US-China trade war – equity markets welcome gesture of goodwill
- News out of Beijing and Washington signals the dispute between the US and China might be about to take a new, more positive direction
- China announced it would be exempting some US anti-cancer drugs from tariffs
- The White House reciprocated and announced a delay to the introduction of scheduled tariff hikes
- The game of brinkmanship involves billions of dollars worth of goods and impacts the global economy — such moves have significant consequences
- Markets welcome the change of tone, but analysts remain guarded and well understand the positivity may be only temporary in nature
Members of the US and Chinese administrations have been sharing statements which are decidedly conciliatory in nature. Addressing the tariffs that are currently coming into place, the Chinese has exempted some US products from planned levies, and the US has delayed the introduction of tariffs scheduled to apply on some Chinese goods. The US statement even took the opportunity to demonstrate at least one person in the White House has an understanding of what constitutes ‘soft’ skills. The bonhomie is reflected by the reference to the upcoming ‘National Day of the People's Republic of China’ holiday and how the US wouldn’t want to spoil that particular party. It isn’t confirmed whether initially pencilling in the start of tariffs for 1st October — the same date as the 70th birthday of the Chinese state — was an intentional act but it was certainly an aggressive one. For now at least, one of the world’s geopolitical ‘hot-spots’ has an improved outlook.
Equity markets have welcomed the news. Sentiment was already moving towards a more optimistic viewpoint. CNBC reported on Tuesday that investors have been rotating from stocks with higher price/earnings ratios to those with lower P/E ratios. (Source: CNBC)
Christian Fromhertz, CEO of The Tribeca Trade Group, was speaking earlier this week. His comments were made prior to the latest tariff announcements being released but seem to have predicted the market’s move to the upside. Speaking with CNBC he said.
“You had everyone piling into the software names because they were a great place to hide during the trade war. Now they are talking about making some strides… again, people are not optimistic for the most part on them getting anything done, but as headlines come out… there is a mad rush out of the safety areas of the market.”
In the week to date, the S&P 500 price chart shows the gap up between last week’s close on Friday 6th September and Monday’s open on the 9th.

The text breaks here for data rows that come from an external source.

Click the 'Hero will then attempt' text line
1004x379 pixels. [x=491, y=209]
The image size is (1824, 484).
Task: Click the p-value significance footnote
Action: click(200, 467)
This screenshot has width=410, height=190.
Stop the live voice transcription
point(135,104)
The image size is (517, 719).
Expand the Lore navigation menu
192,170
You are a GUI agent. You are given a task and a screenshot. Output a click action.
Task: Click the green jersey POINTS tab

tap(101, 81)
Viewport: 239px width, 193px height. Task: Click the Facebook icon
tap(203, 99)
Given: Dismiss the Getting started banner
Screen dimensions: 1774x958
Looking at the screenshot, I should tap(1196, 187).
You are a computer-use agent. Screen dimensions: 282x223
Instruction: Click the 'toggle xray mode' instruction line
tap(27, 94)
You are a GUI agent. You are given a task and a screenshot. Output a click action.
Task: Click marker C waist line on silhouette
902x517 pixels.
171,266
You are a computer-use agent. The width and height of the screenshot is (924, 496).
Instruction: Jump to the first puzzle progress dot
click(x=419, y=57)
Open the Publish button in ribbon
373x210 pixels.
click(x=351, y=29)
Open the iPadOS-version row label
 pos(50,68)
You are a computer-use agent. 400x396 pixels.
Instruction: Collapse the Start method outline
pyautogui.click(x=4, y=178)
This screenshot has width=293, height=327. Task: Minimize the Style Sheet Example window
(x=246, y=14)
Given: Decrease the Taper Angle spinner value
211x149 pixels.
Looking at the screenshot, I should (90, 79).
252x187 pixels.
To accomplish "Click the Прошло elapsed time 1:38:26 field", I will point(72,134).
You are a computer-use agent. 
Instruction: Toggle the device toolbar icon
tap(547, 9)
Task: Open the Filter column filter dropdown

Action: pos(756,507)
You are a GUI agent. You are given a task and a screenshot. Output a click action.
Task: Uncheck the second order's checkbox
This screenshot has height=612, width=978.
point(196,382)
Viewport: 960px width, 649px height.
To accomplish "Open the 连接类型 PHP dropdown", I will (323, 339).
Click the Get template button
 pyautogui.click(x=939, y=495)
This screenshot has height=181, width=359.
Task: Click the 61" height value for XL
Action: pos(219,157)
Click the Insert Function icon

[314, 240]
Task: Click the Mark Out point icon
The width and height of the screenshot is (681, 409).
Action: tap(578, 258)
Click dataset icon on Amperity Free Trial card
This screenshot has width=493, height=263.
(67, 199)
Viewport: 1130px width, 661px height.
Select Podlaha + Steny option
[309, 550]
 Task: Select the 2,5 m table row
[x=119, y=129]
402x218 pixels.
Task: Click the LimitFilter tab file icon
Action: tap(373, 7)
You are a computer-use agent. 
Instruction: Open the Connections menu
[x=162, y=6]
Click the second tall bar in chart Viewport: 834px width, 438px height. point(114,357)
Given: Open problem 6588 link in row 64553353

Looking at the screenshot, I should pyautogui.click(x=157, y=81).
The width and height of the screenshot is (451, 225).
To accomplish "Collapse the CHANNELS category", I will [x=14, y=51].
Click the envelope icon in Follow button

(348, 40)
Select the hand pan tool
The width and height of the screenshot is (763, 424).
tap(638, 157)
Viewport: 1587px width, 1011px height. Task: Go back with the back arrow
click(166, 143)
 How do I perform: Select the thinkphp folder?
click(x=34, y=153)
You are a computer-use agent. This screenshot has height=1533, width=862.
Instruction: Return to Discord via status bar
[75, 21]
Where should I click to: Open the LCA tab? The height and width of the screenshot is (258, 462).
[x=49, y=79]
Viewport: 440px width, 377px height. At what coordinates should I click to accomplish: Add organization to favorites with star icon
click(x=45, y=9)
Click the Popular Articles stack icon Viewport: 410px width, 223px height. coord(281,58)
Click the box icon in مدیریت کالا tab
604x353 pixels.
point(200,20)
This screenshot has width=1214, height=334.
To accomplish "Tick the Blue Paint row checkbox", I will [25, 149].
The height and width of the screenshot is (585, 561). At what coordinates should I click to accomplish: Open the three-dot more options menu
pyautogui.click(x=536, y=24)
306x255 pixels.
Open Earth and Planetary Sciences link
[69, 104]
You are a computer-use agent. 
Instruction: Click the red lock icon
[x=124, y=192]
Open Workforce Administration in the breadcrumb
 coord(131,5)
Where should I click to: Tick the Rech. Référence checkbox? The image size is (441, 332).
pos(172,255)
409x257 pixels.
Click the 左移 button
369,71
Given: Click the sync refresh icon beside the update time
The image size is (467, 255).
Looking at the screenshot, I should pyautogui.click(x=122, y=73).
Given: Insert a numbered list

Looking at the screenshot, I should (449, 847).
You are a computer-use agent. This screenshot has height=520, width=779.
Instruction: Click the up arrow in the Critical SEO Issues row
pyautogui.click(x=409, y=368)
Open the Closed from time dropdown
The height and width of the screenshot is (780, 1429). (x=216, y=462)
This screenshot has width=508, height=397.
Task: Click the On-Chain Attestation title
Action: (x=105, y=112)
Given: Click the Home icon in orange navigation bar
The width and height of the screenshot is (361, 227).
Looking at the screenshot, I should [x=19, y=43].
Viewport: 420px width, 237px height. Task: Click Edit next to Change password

There was then a steady price rise through the week and pressure on the psychologically important 3,000 price level. The extra impetus needed for a break out to over 3,000 is provided by the news of the US-China tariff love-in.
S&P 500 Index — Five-day price chart — Weekend ‘gap’ and breakout?
S&P 500 Index — One-day price chart — 3,000 breakout?
Technical analysts have been noting bullish price action building in their charts, but the news that came out on Wednesday is what triggered the market to ‘pop’ up to the next level.
The concessions came days ahead of a planned meeting aimed at de-escalating the trade war between the world’s two largest economies. This suggests to some that the important but low profile teams that are working behind the scenes are making some progress. The list of exempt and delayed items includes goods that the respective countries are searching hard to find substitutes for. These items are the ones that is it relatively easy to grant concessions on.
Wednesday saw the Chinese authorities announce that the US good that will be exempt from extra tariffs include animal feed, lubricants, fish meal and anti-cancer medication.
President Trump welcomed the actions of the Chinese administration and acknowledged by Tweet:
“I think it was a gesture, okay? But it was a big move.”
President Trump formed a quick response and on the same day wrote in a Twitter message, affirming the move as “a gesture of good will” (Source: CNBC). The United States had agreed to delay increasing tariffs on $250bn worth of Chinese imports. The delay of a fortnight means goods that were due to see import duties rise from 25% to 30% on 1st October will avoid the extra charges until 15thOctober. The hope is that the outbreak of peace might remove the threat altogether.
Notably, US soybeans and pork were not on the list. The Chinese administration is keeping the pressure on the agricultural and car manufacturing sectors, which employ US citizens who are likely to be key voters in the 2020 US presidential election.
ING’s Greater China economist, Iris Pang, wrote in a note:
“The exemption could be seen as a gesture of sincerity towards the US ahead of negotiations in October but is probably more a means of supporting the economy… There are still many uncertainties in the coming trade talks. An exemption list of just 16 items will not change China’s stance.”
The date of the next high-level talks has not been confirmed but is widely expected to take place after the ‘National Day’ holiday but before 15th October. This allows both sides the opportunity to make further conciliatory moves before the next round of measures kicks in.
A long road
Comments made at the turn of the year suggested a trade deal was close to being agreed but suffered from last-minute reluctance to sign off on the agreed terms. The optimism of spring 2019 now appears a distant memory — one clouded by a summer of aggressive and barbed exchanges between the involved parties. From the current standpoint, one question for the markets is how fast any positive developments might take to come to fruition? The aim is to get back to a point where both sides can secure a trade deal. The market reaction confirms that the comments of Wednesday make that more likely, but there is still a long road to travel.